### Exercise description
Convert the data lines into a Markdown table with the columns Number and Record line, numbering each line in order and leaving out blank lines.

Saved entries

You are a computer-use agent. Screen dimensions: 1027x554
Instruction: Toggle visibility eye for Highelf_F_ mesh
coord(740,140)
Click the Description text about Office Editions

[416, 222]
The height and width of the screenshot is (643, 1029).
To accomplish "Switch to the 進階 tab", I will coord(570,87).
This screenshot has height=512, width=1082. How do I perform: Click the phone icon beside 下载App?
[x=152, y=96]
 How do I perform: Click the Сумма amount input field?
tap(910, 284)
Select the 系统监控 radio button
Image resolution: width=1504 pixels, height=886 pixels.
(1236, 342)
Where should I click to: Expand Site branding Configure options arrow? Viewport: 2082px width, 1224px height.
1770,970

### Complete answer
| Number | Record line |
|---|---|
| 1 | You are a computer-use agent. Screen dimensions: 1027x554 |
| 2 | Instruction: Toggle visibility eye for Highelf_F_ mesh |
| 3 | coord(740,140) |
| 4 | Click the Description text about Office Editions |
| 5 | [416, 222] |
| 6 | The height and width of the screenshot is (643, 1029). |
| 7 | To accomplish "Switch to the 進階 tab", I will coord(570,87). |
| 8 | This screenshot has height=512, width=1082. How do I perform: Click the phone icon beside 下载App? |
| 9 | [x=152, y=96] |
| 10 |  How do I perform: Click the Сумма amount input field? |
| 11 | tap(910, 284) |
| 12 | Select the 系统监控 radio button |
| 13 | Image resolution: width=1504 pixels, height=886 pixels. |
| 14 | (1236, 342) |
| 15 | Where should I click to: Expand Site branding Configure options arrow? Viewport: 2082px width, 1224px height. |
| 16 | 1770,970 |